A Rurutu, le moule d’une statue étonnante trône dans la mairie au milieu de trophées et d’objet divers. L’original se trouve dans les réserves du British Museum. Un couple de passionnés aimeraient faire venir cette statue sur leur île des Australes.
Cécile Baquey •
Viriamu et Elin Teuruarii dirigent ensemble une pension à Rurutu. Viriamu vient d’une famille royale de l’île. Il a du rentrer de Tahiti à la demande de son grand-père Rurutu pour prendre en charge le Marae de la famille. Dans ce lieu sacré se trouvait probablement la statue du Dieu A’a, il y a bien longtemps.
Un moule à la mairie de Rurutu
Aujourd’hui, il ne reste qu’un moule de ce bel ouvrage dans une vitrine de la mairie de Rurutu coincée entre des trophées et divers cadeaux. L’original se trouve à Londres dans les réserves du British Museum.
Population décimée
C’est autour de 1820 que cette statue si particulière a quitté Rurutu. A l’époque, les habitants étaient durement frappés par leurs premiers contacts avec les Européens. N’étant pas immunisés contre les maladies extérieures à leur île, les habitants de Rurutu ont été décimés. Selon Elin Teuruarii, “la population de l’île est alors passée de 6 000 personnes environ (selon le missionnaire William Ellis) à une centaine”.
London Missionary Society
Certains survivants de cette terrible épidémie ont fui. “Ils sont d’abord arrivés à Maupiti”, selon Elin Teuruarii. Ils espéraient trouver des remèdes et ont embarqué à bord de leur pirogue à voile la statue du Dieu A’a. Une fois sur place, ils ont entendu parler d’une mission à Raiatea. Ils ont donc poursuivi leur chemin avec la statue d’ 1 mètre 17, toujours à bord. Ce Tiki a donc été offert en 1821 à la London Missionary Society dont le siège se trouvait à Raiatea.
Conversion au christianisme
“En fait, c’était le symbole de leur renoncement à l’adoration des Tiki. Ils montraient ainsi qu’ils ne voulaient plus de leurs anciens Dieux”, explique encore Elin Teuruarii. A leur retour à Rurutu, selon Jean Guillin qui a publié un livre sur les îles australes, les convertis allèrent “prier sur un lieu réservé aux anciens Dieux. Ce qui entraînera toute l’île à à se convertir et à détruire toute trace de son ancienne religion : idoles, Marae…”
Symbole de ses ancêtres
Pendant ce temps, la statue du Dieu A’a était entre les mains des Britanniques. Elle a été envoyée à Londres puis léguée au British Museum. Or Pour Viriamu Teuruarii, cette statue est un peu “le symbole” de ses ancêtres.
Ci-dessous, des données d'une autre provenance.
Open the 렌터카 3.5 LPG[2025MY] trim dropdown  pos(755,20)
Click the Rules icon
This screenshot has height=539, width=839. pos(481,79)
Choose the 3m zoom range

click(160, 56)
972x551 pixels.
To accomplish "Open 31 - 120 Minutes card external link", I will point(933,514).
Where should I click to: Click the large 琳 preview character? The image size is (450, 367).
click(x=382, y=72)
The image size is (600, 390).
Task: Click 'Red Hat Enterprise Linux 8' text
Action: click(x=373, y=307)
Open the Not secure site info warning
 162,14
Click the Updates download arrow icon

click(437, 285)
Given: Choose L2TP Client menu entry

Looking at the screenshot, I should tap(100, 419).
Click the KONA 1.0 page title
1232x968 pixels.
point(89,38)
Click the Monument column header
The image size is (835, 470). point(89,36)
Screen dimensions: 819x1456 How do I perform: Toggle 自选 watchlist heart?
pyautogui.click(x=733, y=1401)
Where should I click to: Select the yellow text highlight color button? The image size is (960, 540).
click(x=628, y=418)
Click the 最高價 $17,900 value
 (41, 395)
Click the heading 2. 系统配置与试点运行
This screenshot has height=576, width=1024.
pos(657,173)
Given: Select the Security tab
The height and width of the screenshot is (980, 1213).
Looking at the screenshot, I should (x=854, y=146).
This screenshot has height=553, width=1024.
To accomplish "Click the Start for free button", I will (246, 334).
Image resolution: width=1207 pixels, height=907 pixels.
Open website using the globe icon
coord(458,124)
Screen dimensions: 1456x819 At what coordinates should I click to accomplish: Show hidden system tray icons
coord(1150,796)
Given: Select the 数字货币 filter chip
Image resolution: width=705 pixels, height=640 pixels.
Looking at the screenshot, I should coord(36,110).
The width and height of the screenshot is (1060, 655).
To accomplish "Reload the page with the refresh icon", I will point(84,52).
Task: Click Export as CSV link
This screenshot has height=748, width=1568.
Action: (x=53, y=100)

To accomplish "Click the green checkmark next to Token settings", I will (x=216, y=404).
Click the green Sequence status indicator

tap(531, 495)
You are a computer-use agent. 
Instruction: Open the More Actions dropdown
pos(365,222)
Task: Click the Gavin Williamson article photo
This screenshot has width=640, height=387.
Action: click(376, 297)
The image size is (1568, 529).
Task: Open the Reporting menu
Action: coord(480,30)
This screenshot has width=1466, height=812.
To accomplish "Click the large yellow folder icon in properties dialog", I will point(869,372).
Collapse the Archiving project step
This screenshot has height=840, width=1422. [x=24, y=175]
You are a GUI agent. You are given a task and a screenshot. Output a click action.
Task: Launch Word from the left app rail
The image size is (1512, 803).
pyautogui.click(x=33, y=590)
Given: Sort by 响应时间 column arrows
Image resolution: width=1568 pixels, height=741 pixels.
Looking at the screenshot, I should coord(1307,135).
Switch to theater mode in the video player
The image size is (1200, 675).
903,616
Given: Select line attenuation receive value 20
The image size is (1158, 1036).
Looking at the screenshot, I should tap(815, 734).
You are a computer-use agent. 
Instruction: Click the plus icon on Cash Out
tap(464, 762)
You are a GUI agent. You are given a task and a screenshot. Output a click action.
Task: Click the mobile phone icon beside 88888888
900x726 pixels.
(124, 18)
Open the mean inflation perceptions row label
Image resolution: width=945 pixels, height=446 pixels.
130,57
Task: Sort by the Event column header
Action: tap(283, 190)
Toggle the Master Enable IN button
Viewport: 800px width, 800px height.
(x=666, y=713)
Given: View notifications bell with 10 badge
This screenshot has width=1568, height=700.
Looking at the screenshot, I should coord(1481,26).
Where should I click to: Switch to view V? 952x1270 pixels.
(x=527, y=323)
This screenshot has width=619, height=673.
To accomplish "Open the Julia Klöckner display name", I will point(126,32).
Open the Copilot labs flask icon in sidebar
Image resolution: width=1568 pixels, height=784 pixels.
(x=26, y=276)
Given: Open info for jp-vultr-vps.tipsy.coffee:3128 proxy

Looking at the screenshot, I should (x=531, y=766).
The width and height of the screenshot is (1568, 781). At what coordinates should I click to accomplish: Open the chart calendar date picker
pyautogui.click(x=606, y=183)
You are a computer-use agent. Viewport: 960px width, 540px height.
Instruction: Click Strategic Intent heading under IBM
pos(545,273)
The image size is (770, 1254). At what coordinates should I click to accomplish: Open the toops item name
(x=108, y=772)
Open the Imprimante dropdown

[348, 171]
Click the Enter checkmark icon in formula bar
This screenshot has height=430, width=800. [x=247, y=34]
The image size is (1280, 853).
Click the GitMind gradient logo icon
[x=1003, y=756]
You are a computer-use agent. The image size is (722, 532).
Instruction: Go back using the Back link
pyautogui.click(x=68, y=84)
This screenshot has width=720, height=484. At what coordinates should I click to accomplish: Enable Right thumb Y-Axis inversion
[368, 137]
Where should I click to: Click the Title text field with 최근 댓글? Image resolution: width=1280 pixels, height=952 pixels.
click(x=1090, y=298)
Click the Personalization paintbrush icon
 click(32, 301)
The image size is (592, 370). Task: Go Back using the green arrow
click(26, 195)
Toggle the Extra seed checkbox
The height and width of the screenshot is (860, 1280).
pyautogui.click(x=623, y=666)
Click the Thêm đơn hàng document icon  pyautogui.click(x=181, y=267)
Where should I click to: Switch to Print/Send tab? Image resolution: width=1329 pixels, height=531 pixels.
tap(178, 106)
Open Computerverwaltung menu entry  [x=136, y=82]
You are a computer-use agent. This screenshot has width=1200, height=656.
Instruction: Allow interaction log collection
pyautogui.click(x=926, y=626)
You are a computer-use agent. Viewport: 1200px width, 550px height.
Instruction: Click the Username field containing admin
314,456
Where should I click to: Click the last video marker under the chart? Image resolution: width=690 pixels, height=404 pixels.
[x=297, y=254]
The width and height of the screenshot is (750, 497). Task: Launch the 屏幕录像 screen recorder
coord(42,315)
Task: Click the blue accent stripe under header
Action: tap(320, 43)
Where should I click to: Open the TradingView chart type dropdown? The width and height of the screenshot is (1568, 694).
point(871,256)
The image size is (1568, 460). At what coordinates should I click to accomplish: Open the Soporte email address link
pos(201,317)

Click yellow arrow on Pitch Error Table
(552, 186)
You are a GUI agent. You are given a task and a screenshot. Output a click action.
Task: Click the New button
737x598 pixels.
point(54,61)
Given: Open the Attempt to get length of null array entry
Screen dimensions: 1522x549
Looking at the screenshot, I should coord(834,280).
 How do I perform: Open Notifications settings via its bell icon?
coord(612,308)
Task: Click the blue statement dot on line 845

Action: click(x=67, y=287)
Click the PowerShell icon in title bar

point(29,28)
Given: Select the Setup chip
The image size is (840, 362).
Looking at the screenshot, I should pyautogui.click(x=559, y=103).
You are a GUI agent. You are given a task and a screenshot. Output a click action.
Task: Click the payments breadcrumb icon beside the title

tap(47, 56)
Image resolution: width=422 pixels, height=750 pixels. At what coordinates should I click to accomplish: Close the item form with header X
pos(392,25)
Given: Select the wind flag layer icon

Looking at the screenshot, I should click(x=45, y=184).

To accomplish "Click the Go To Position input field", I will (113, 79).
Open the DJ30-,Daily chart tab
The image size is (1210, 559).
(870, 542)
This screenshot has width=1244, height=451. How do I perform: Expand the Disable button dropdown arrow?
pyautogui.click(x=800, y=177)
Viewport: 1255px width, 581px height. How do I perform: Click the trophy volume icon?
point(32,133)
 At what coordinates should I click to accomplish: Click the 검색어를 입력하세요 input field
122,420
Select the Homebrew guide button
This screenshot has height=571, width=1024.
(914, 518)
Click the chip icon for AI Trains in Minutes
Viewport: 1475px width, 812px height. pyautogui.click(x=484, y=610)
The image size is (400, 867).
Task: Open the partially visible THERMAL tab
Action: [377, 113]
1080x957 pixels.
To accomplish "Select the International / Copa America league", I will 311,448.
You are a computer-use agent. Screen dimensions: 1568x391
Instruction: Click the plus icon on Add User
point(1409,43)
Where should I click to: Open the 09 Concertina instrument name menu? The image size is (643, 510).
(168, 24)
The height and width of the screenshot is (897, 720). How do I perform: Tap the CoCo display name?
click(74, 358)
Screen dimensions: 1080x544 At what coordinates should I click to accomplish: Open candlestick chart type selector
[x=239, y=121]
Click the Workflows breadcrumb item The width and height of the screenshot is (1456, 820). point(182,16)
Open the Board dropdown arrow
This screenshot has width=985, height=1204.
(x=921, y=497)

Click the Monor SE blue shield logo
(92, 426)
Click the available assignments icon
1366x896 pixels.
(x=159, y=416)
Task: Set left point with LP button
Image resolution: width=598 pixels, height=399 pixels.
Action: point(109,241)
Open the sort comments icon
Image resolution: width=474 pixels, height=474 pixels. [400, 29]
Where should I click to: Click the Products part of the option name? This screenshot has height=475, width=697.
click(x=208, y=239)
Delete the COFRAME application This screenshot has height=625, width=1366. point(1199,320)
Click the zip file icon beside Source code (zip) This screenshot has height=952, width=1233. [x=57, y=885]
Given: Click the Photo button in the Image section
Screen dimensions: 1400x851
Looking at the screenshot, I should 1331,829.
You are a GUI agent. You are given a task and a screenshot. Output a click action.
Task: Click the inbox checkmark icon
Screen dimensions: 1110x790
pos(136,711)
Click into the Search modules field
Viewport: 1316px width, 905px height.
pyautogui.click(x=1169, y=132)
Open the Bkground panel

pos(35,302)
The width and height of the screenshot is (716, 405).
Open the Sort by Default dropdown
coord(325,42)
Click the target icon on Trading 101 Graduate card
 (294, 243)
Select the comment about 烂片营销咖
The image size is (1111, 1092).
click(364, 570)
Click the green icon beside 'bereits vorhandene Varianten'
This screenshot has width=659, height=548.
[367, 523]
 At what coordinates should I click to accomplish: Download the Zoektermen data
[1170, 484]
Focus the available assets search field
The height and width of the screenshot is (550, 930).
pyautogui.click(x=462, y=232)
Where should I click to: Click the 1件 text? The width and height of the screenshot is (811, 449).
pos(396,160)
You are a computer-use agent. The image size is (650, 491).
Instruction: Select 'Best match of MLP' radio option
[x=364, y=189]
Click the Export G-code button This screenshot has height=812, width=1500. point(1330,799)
Il s’est d’ailleurs fait tatouer son image sur le torse.
Le retour de la statue
Lui et sa femme d’origine galloise aimeraient bien que ce Tiki soit prêté au musée de Tahiti et de ses îles et pourquoi pas qu’il fasse un tour à Rurutu. Le couple n’envisage pas d’exiger un rapatriement de la statue.
Une statue du 16ème/17ème siècle
Pour l’instant, rien n’a encore vraiment été lancé, mais Elin entretient une correspondance avec Julie Adams du British Museum qui s’est aussi passionnée pour cette statue. Cette oeuvre, selon les dernières recherches du Museum, daterait du 16e/17e siècle et serait faite en bois de santal.
Picasso et la statue du Dieu A’a
De nombreux artistes ont été inspirés par cette statue recouverte de personnages représentant probablement les grandes familles de Rurutu. Parmi eux, Pablo Picasso qui, dans une photo, posait avec le moule de ce Tiki derrière lui (voir ci-dessous).
Voyage à Londres
En 2005, Viriamu et sa femme se sont rendus à Londres pour voir cette statue du Dieu A’a. “Quand on habite Rurutu, il est possible d’avoir un rendez-vous pour contempler cette oeuvre dans la réserve”, explique Elin.
Une porte secrète
La statue du Dieu A’a n’a pas encore révélé tous ses secrets. Des recherches menées au British Museum ont montré qu’il y avait des traces de cheveux humains et de plumes d’oiseaux dans le dos de la statue. Cette statue est en effet unique car elle abrite dans son dos une cavité fermée par une porte dans laquelle se trouvaient 24 petits Dieux.